Small Firms Association
Another great resource for small businesses in Ireland is the Small Firms Association, linking its members [companies with under 50 employees] with webinars and online networking opportunities throughout the last few months, the SFA acted fast. Their National Small Business Awards Gala fell the day after the global pandemic was announced. The SFA moved their event very quickly from an RDS get-together to a live stream online, with the winners celebrating in their own home. From there, the SFA took everything online.
"We had webinars around Covid-19 support measures from Government, health and safety advice, how to carry out a risk assessment, but also how to grow your business while it’s closed, what you can do with your website, using the downtime effectively, to how to communicate with your with your customers - all these good things," explains Sven Spollen-Behrens, Director of SFA.
"Now is the time for organisations like ours to shine and really help small businesses to navigate through this really difficult period," he added.
Shining a light on another useful business network, Ireland’s largest business network for women, Network Ireland has been doing some sterling work keeping things together over the last few months. In fact, due to putting the meet ups online, it has increased member numbers as those who couldn’t make a mid-week meeting had the time to tune in.
"In times gone by, and hopefully to come, we all have a monthly meet," explains Mary Hennigan, President of Network Ireland's Roscommon Branch. "You can go from one county to another as a member. Some of us on the committee, we make it our business to introduce people to one another and make sure everybody is feeling warm and welcome."
The group of Roscommon businesswomen found it particularly useful during the Covid-19 restrictions and even increased member engagement. "We're a small group," says Hennigan, "and we keep in touch without the coffee mornings, especially in the early stages where people wanted and needed it, we had nearly a daily touch base with everybody."
Ireland is full of business networks, some official, some unofficial, the important thing is that they work for you. Networking takes time but it also doesn't have to take all your time, get network smart.

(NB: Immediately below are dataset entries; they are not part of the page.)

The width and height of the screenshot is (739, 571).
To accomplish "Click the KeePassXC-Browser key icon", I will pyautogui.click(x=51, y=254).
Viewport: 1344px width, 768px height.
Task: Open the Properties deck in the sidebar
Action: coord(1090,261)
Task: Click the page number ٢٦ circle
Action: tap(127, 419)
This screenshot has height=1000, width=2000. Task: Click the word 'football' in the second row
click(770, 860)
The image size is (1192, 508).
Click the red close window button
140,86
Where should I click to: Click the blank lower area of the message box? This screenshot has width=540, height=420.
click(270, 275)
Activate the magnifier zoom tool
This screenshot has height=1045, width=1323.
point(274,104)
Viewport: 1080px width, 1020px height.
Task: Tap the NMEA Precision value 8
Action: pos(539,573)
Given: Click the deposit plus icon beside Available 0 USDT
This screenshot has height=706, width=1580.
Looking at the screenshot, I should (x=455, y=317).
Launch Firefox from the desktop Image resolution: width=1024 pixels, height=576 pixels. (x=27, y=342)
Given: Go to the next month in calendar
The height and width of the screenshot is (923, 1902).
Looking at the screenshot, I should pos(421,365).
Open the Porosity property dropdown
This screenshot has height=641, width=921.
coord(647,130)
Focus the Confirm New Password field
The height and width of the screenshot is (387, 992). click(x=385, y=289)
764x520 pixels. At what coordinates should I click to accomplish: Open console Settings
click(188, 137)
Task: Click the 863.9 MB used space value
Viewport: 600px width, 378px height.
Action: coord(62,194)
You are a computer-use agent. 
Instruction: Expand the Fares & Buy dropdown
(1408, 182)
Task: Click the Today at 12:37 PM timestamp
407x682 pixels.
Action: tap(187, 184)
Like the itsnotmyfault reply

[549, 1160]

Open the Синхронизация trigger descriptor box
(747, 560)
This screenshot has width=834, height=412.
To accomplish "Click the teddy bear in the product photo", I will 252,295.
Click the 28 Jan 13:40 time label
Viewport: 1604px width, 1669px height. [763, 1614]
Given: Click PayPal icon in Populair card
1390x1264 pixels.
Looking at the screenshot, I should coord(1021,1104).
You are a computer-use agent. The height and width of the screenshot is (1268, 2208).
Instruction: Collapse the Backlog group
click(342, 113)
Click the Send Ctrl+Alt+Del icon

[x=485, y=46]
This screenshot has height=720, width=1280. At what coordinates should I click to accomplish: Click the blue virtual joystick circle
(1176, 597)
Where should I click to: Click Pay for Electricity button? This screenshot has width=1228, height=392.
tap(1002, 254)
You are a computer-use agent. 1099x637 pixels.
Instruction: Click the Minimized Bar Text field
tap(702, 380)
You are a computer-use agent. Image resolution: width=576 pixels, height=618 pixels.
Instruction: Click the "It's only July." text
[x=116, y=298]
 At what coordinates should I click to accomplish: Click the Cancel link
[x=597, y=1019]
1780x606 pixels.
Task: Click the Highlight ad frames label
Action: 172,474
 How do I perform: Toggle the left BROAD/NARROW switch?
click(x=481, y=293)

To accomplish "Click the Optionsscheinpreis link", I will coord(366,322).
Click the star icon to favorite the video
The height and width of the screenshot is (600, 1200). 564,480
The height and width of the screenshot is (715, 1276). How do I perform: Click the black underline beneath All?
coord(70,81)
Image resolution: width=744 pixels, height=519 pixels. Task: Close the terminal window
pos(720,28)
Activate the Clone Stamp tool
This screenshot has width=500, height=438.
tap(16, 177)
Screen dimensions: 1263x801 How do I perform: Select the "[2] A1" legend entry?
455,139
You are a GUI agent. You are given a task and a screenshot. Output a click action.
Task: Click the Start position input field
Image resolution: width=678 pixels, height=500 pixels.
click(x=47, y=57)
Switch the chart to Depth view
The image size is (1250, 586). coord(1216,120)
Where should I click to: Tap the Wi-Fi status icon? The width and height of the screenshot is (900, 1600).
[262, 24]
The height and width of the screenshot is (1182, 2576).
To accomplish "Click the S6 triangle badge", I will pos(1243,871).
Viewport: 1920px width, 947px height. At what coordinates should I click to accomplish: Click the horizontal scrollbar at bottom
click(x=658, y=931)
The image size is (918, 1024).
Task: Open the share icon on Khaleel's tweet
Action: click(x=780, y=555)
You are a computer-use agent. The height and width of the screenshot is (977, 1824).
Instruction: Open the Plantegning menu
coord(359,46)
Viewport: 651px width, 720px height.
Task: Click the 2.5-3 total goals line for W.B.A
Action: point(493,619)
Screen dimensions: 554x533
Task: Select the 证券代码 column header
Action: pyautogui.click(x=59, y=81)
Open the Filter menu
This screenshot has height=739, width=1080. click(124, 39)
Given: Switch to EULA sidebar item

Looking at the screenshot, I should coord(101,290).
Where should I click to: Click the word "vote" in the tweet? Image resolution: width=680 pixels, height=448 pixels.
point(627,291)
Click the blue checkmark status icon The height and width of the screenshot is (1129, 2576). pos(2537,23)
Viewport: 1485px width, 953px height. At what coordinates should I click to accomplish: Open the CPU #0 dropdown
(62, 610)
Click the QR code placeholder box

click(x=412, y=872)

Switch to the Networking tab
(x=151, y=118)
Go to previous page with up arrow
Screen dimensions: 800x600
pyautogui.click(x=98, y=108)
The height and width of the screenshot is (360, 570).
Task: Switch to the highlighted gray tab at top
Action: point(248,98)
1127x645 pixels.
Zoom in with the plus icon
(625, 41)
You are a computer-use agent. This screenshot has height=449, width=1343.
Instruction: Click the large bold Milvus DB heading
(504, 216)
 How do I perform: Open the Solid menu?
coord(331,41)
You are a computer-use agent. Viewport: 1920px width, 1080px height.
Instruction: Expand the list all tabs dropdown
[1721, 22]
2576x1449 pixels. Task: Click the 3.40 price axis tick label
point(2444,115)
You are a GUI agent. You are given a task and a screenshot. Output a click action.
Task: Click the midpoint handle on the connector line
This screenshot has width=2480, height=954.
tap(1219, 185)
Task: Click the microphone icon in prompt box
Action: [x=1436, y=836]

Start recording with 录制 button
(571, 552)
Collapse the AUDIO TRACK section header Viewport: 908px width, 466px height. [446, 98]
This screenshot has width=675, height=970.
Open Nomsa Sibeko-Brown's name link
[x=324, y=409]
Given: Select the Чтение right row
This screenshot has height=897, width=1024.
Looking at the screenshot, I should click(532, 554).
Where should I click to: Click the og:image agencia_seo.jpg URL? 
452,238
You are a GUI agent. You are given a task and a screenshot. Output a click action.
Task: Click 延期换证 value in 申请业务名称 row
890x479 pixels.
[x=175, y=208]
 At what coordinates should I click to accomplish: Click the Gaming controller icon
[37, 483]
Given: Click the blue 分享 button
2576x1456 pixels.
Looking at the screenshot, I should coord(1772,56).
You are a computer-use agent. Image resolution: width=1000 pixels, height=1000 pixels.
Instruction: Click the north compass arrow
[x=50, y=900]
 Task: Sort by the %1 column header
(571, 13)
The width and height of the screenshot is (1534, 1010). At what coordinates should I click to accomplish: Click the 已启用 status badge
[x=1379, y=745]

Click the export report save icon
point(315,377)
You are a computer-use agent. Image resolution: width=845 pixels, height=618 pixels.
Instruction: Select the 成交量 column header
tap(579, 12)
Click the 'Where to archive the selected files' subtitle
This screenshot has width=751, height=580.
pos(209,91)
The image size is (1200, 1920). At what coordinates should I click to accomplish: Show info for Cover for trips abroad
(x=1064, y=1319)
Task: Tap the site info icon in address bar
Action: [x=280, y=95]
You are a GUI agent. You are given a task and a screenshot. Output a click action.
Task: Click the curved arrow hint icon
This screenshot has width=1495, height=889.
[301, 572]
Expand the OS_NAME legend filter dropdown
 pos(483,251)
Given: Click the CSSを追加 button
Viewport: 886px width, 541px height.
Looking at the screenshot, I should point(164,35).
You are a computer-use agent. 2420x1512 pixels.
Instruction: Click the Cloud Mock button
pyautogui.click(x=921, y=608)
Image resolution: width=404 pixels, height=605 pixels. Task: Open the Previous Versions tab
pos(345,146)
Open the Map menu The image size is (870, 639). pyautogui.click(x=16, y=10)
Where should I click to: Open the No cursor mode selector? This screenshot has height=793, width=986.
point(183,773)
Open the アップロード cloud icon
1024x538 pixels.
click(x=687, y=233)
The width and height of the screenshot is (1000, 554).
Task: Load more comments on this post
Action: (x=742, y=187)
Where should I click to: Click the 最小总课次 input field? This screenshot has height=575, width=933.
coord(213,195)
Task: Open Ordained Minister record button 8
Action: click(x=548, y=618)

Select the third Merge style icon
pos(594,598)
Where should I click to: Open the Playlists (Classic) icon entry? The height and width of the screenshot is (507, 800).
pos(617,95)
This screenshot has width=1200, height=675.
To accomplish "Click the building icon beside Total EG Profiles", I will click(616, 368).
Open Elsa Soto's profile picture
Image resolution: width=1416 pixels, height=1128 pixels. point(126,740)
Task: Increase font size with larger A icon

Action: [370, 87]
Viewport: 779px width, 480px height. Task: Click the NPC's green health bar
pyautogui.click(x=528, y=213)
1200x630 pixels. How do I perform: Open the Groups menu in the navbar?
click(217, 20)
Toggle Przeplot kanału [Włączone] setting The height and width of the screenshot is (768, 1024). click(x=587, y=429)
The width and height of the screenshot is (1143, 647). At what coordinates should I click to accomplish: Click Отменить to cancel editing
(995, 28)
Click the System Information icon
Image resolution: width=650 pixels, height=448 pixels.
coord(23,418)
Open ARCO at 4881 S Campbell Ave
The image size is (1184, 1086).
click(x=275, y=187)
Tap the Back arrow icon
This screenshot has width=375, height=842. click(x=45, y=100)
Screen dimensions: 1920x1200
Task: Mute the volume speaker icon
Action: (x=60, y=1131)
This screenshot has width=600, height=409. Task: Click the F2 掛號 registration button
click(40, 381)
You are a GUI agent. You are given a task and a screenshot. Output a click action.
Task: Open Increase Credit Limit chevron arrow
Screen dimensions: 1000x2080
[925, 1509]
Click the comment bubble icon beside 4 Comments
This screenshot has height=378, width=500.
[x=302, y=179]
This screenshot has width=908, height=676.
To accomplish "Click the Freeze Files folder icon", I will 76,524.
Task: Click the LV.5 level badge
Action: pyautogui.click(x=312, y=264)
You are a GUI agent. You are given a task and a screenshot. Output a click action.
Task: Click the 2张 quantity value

Below are listed a few more for you to check out:
- LookWest.ie if you are looking for networking opportunities in the West this is an excellent place to start. Also worth checking out is Atlantic Economic Corridor and their work connecting the co-working hubs from Donegal to Kerry, as DC Cahalane pointed out earlier, co-working communities are a great place for networking opportunities for entrepreneurs.
- ISME is the home of SMEs in Ireland. ‘ISME, the Irish SME Association, is the only independent representative association for Small and Medium Enterprises and currently has in excess of 10,500 members nationwide. Uniquely in Ireland, ISME is independent of big business, big banks and government and gives voice to the issues facing SME owner-managers.’ There are plenty of networking opportunities at their many events and training courses.
- Local Enterprise Office the first port of call for all small businesses. They have access to all the advice you need and through the many awards, events and courses they run there is ample opportunity for you to network with those in your area and business field.